Assignment: Outer Space (1960) Starring Gabriella Farinon, Rik Van Nutter, Alain Dijon, Archie Savage, Joe Pollini, Frank Fantasia, David Maran, Jose Nestor, Anita Todesco.
Directed by Anthony M.Dawson.
Runtime: 79 minutes.
Smarmy journalist Ray Petersen (Van Nutter) accompanies astronauts (in silvery Michelin Man-type outfits) on a preposterous outer space mission. After they emerge from suspended animation they do their utmost to make the unwanted intruder tagging along with them feel unwelcome and he does his utmost to annoy them.
The drama is supposed to heat up when a radiation disaster threatens the human race but the ponderous pacing makes it even less interesting than the contrived personality conflicts between the cardboard cutout characters.
You get the typical depiction of computerized instrumentation that the screen gave audiences of the time.

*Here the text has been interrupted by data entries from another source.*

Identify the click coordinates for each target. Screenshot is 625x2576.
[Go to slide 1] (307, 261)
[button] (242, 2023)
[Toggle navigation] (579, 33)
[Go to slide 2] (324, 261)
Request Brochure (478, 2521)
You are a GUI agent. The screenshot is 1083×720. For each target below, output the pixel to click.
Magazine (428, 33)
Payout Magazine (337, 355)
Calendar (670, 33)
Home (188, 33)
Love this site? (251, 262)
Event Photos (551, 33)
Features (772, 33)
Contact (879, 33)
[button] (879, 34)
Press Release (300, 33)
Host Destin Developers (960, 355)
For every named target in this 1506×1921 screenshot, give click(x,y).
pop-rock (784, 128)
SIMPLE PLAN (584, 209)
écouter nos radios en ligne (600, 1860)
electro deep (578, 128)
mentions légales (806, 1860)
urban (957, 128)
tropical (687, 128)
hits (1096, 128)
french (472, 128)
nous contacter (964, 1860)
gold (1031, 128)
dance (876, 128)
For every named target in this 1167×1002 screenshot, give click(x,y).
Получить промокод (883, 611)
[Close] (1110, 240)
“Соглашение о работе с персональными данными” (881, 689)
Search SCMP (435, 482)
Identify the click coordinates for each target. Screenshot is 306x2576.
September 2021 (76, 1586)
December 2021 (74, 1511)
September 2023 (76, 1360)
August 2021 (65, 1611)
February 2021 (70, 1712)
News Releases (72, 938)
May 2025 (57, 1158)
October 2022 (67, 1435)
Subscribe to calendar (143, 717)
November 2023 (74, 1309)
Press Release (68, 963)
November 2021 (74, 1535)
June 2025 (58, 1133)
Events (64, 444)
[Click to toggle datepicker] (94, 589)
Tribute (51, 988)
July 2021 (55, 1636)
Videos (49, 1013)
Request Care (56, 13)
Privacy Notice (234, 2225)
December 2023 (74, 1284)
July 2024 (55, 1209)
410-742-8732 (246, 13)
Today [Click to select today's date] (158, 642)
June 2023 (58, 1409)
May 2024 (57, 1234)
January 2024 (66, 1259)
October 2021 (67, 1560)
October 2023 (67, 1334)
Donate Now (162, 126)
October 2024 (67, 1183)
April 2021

Metallic boxes with lots of flashing lights and phoney levers and gauges and instruments that look like they are doing something but are in fact just flashing on and off. It was all probably very impressive back when the milieu of science fiction for the screen was beginning to take off.
The slipshod costuming looks like the kind you might buy at discount stores for kids to go trick-or-treating on Halloween. The astronaut’s uniforms have numbers sloppily painted on the backs of them and the props mostly look like stuff you would find in a toy store. These kinds of things are to be expected from a low budget film like this.
What I did not expect was the complete lack of personality this movie has. The low-production value is an almost welcome distraction from the lifelessness onscreen. The colour is as awful as the lighting and gives each frame an almost sickening look. This is one of the ugliest productions I have ever seen.
I can even say this movie is overly long because all bad movies seem like they are. Seventy-nine minutes may not seem like a lot (most low budget productions are of even shorter length for the simple reason that they run out of money before they are able to finish as much as they intended) but the period of time sure can stand still when you are watching drek.
Given how appalling all the other elements are the dialogue and acting actually are not that bad comparatively speaking though the soundwork is uneven and detracts from each.
As with most low budget science fiction similar material to this was handled better, and in less screen time by episodes of The Twilight Zone or The Outer Limits. This happens to be one of the few with lower production value than The Twilight Zone or The Outer Limits.
Rik Van Nutter who plays Petersen here would go on to play Felix Leiter in the James Bond movie Thunderball (1965).
Anthony M.Dawson was the screen alias of Italian film director Antonio Margheriti.